CBP seizure statistics (as summarized by USAFacts from official CBP data) show that between January and September 2025, about 7,517 pounds of fentanyl were seized at U.S. borders, roughly 55% less than in the same period of 2024, and DHS has publicly claimed a similar (~56%) drop at the southern border since Trump took office compared with 2024. However, seizures are an imperfect proxy for “trafficking”: lower seizure volumes can also reflect changes in enforcement tactics, smuggling methods, or reporting, and DHS has not provided transparent methodology to prove that total trafficking itself has been “slashed in half.”
DEA’s 2025 National Drug Threat Assessment and related summaries indicate some downward trends in fentanyl purity in recent years, particularly in counterfeit pills, but also emphasize increasing adulteration with other substances (like xylazine), making the drug supply more unpredictable rather than clearly safer; they do not identify reduced smuggling at the southern border as a proven driver of these purity changes.

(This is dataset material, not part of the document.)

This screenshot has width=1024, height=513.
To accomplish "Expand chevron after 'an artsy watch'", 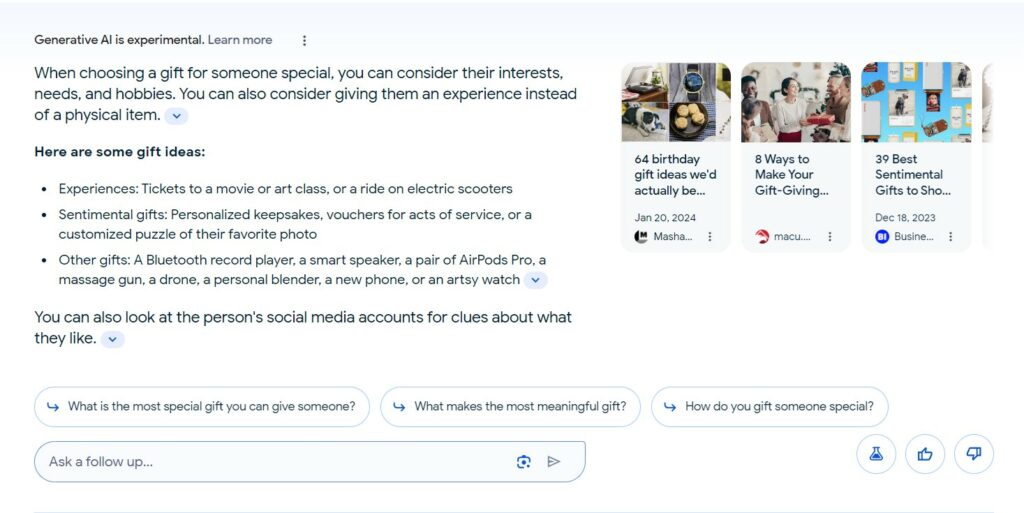I will coord(536,281).
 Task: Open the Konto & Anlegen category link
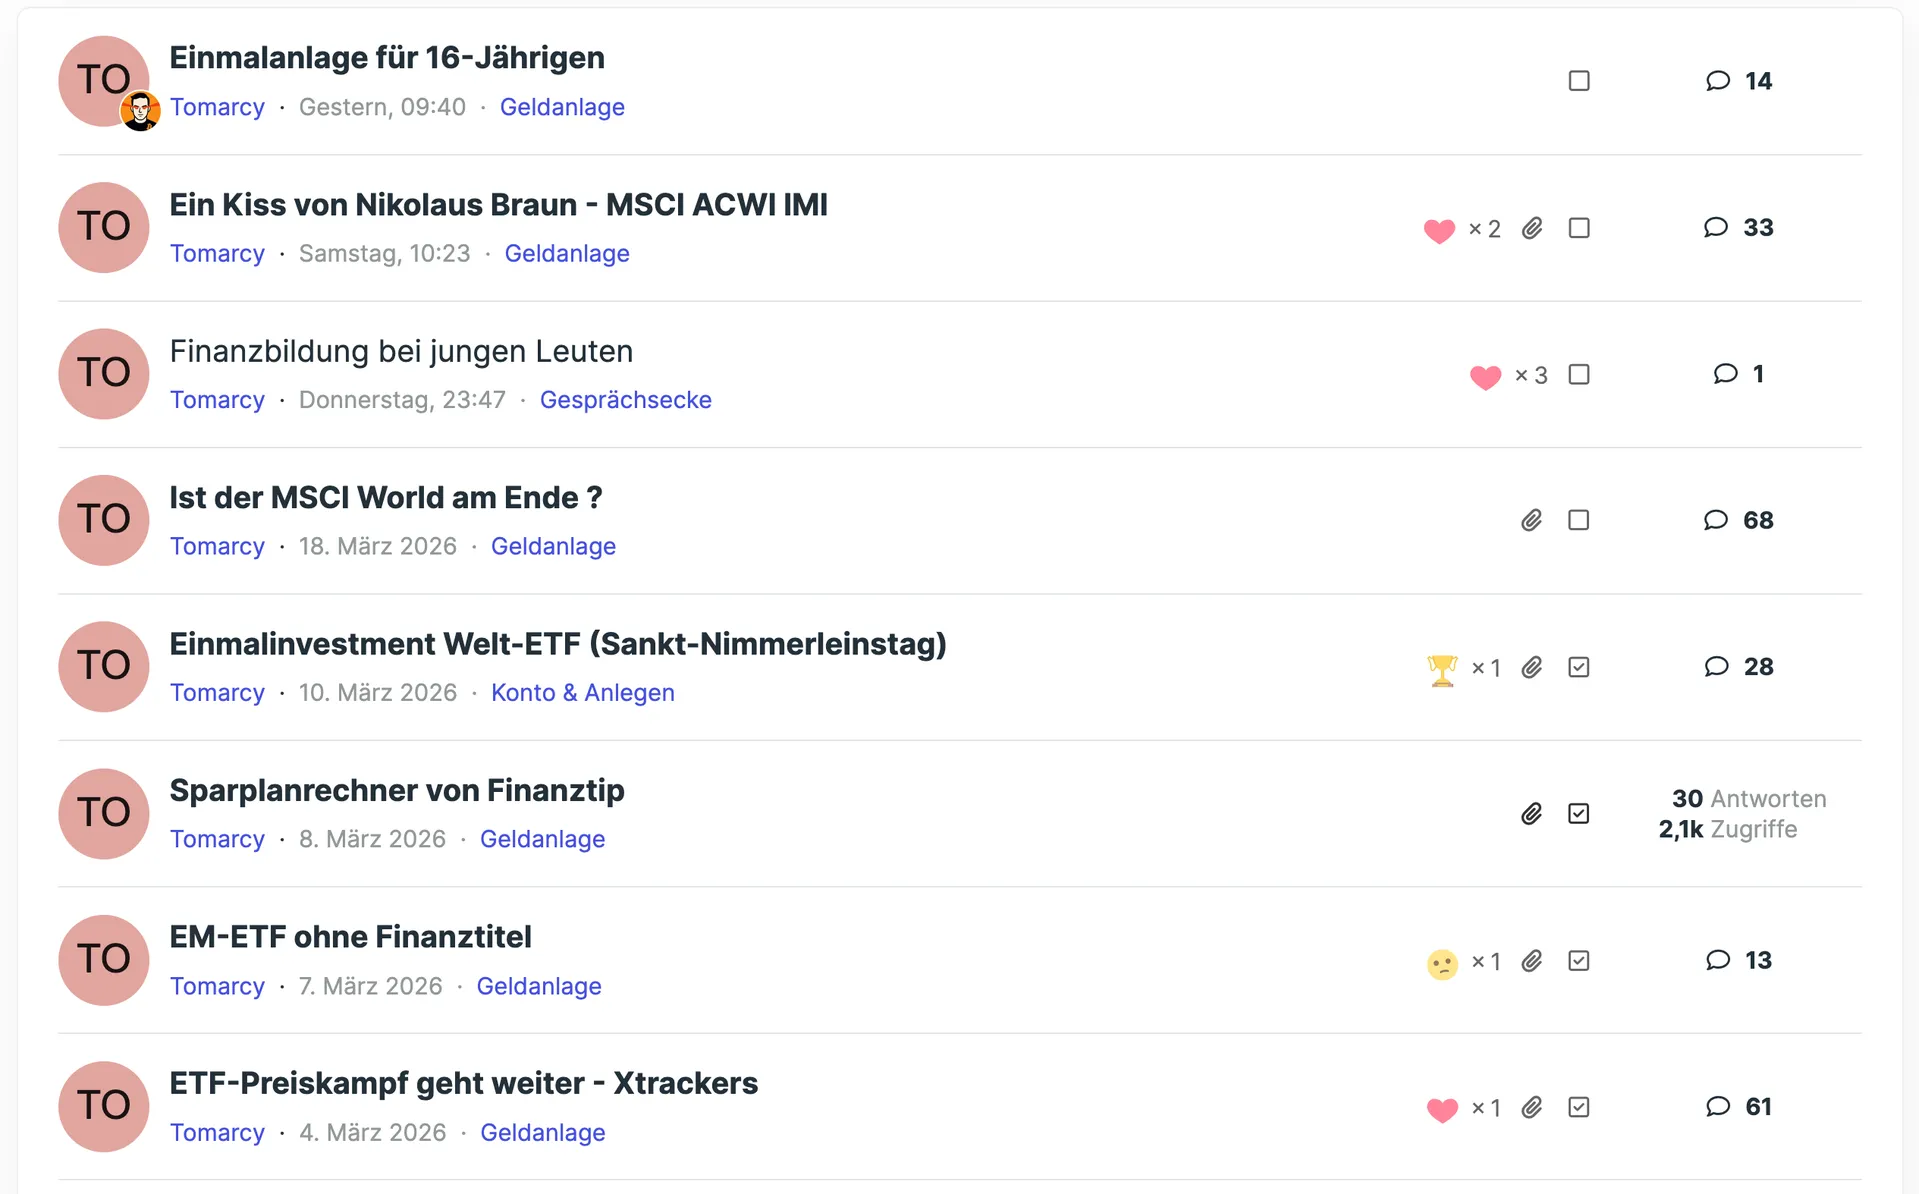(582, 693)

Meanwhile, CDC’s provisional data show a large national decline in drug overdose deaths in 2024 (roughly 24–27% vs. 2023) with further decreases into early 2025, but these reports attribute improvements to multiple public-health and market factors and do not credit border fentanyl trafficking reductions as a demonstrated primary cause.
Given that: (1) the “slashed in half” claim conflates seizures with total trafficking and is based on selective DHS framing; (2) the links between border fentanyl flows, purity, and overdose mortality are multifactorial and not causally demonstrated in the cited primary data; and (3) expert and official reports explicitly caution that seizure data underrepresent true trafficking volumes, this statement is best characterized as Misleading rather than fully true or fully false.
Verdict: Misleading, because it relies on a narrow, government-framed interpretation of seizure data as proof that overall trafficking at the southern border has been cut in half, and then overstates the evidence by portraying that as the established cause of lower fentanyl purity and fewer overdose deaths, which current DEA and CDC data do not substantiate causally.